◆ Aim of the exercise
Can you switch "computer-use agent" to "desktop automation agent" throughout all the records below and write them out again with everything else unchanged?
--- start Supplied records ---
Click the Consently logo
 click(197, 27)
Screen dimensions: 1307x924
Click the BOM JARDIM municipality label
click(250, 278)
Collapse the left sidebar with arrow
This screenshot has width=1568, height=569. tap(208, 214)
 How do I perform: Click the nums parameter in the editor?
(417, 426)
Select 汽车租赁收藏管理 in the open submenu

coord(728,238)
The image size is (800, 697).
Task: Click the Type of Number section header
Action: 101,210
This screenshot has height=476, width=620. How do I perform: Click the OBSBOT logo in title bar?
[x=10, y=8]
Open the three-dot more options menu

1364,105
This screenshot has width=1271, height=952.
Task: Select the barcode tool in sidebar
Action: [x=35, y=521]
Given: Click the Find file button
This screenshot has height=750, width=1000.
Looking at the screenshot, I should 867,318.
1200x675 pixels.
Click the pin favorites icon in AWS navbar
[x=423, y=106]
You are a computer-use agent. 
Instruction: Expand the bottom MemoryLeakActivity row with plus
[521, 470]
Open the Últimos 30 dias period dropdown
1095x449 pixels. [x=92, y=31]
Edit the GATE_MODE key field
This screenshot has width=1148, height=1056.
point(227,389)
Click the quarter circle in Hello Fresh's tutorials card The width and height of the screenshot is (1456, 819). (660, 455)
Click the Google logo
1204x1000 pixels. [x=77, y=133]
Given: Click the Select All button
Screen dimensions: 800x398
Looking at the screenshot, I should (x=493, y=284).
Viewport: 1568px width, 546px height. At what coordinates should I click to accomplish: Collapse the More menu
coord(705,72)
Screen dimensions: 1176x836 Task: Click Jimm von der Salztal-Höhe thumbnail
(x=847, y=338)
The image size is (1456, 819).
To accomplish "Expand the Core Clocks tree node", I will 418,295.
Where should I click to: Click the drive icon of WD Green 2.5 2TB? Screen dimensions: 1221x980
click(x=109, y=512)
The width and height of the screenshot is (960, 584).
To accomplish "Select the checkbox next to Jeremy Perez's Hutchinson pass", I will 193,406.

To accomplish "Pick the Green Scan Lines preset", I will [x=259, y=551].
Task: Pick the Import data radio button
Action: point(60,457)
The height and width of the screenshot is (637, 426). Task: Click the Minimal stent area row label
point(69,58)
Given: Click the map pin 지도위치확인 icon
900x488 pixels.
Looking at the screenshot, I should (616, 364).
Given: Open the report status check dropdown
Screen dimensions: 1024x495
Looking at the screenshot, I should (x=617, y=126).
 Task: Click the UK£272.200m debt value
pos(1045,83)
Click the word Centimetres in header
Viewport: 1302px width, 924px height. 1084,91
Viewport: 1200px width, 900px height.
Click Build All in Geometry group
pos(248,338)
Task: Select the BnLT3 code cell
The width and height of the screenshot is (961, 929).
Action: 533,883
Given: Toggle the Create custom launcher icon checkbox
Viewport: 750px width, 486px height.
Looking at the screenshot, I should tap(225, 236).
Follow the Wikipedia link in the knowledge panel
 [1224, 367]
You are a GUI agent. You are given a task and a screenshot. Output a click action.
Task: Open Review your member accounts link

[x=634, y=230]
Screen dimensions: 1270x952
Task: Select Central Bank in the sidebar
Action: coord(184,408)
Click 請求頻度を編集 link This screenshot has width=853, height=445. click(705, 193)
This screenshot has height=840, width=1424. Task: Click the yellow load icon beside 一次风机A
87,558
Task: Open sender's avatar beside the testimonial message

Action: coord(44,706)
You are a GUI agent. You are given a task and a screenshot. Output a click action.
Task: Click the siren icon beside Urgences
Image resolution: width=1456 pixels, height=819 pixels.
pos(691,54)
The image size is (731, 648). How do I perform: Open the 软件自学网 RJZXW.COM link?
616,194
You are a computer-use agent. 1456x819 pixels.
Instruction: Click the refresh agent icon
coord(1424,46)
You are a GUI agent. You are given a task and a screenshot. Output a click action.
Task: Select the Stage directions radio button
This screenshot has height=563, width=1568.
--- end Supplied records ---
◆ Exercise solution
Click the Consently logo
 click(197, 27)
Screen dimensions: 1307x924
Click the BOM JARDIM municipality label
click(250, 278)
Collapse the left sidebar with arrow
This screenshot has width=1568, height=569. tap(208, 214)
 How do I perform: Click the nums parameter in the editor?
(417, 426)
Select 汽车租赁收藏管理 in the open submenu

coord(728,238)
The image size is (800, 697).
Task: Click the Type of Number section header
Action: 101,210
This screenshot has height=476, width=620. How do I perform: Click the OBSBOT logo in title bar?
[x=10, y=8]
Open the three-dot more options menu

1364,105
This screenshot has width=1271, height=952.
Task: Select the barcode tool in sidebar
Action: [x=35, y=521]
Given: Click the Find file button
This screenshot has height=750, width=1000.
Looking at the screenshot, I should 867,318.
1200x675 pixels.
Click the pin favorites icon in AWS navbar
[x=423, y=106]
You are a desktop automation agent. 
Instruction: Expand the bottom MemoryLeakActivity row with plus
[521, 470]
Open the Últimos 30 dias period dropdown
1095x449 pixels. [x=92, y=31]
Edit the GATE_MODE key field
This screenshot has width=1148, height=1056.
point(227,389)
Click the quarter circle in Hello Fresh's tutorials card The width and height of the screenshot is (1456, 819). (660, 455)
Click the Google logo
1204x1000 pixels. [x=77, y=133]
Given: Click the Select All button
Screen dimensions: 800x398
Looking at the screenshot, I should (x=493, y=284).
Viewport: 1568px width, 546px height. At what coordinates should I click to accomplish: Collapse the More menu
coord(705,72)
Screen dimensions: 1176x836 Task: Click Jimm von der Salztal-Höhe thumbnail
(x=847, y=338)
The image size is (1456, 819).
To accomplish "Expand the Core Clocks tree node", I will 418,295.
Where should I click to: Click the drive icon of WD Green 2.5 2TB? Screen dimensions: 1221x980
click(x=109, y=512)
The width and height of the screenshot is (960, 584).
To accomplish "Select the checkbox next to Jeremy Perez's Hutchinson pass", I will 193,406.

To accomplish "Pick the Green Scan Lines preset", I will [x=259, y=551].
Task: Pick the Import data radio button
Action: point(60,457)
The height and width of the screenshot is (637, 426). Task: Click the Minimal stent area row label
point(69,58)
Given: Click the map pin 지도위치확인 icon
900x488 pixels.
Looking at the screenshot, I should (616, 364).
Given: Open the report status check dropdown
Screen dimensions: 1024x495
Looking at the screenshot, I should (x=617, y=126).
 Task: Click the UK£272.200m debt value
pos(1045,83)
Click the word Centimetres in header
Viewport: 1302px width, 924px height. 1084,91
Viewport: 1200px width, 900px height.
Click Build All in Geometry group
pos(248,338)
Task: Select the BnLT3 code cell
The width and height of the screenshot is (961, 929).
Action: 533,883
Given: Toggle the Create custom launcher icon checkbox
Viewport: 750px width, 486px height.
Looking at the screenshot, I should tap(225, 236).
Follow the Wikipedia link in the knowledge panel
 [1224, 367]
You are a GUI agent. You are given a task and a screenshot. Output a click action.
Task: Open Review your member accounts link

[x=634, y=230]
Screen dimensions: 1270x952
Task: Select Central Bank in the sidebar
Action: coord(184,408)
Click 請求頻度を編集 link This screenshot has width=853, height=445. click(705, 193)
This screenshot has height=840, width=1424. Task: Click the yellow load icon beside 一次风机A
87,558
Task: Open sender's avatar beside the testimonial message

Action: coord(44,706)
You are a GUI agent. You are given a task and a screenshot. Output a click action.
Task: Click the siren icon beside Urgences
Image resolution: width=1456 pixels, height=819 pixels.
pos(691,54)
The image size is (731, 648). How do I perform: Open the 软件自学网 RJZXW.COM link?
616,194
You are a desktop automation agent. 1456x819 pixels.
Instruction: Click the refresh agent icon
coord(1424,46)
You are a GUI agent. You are given a task and a screenshot. Output a click action.
Task: Select the Stage directions radio button
This screenshot has height=563, width=1568.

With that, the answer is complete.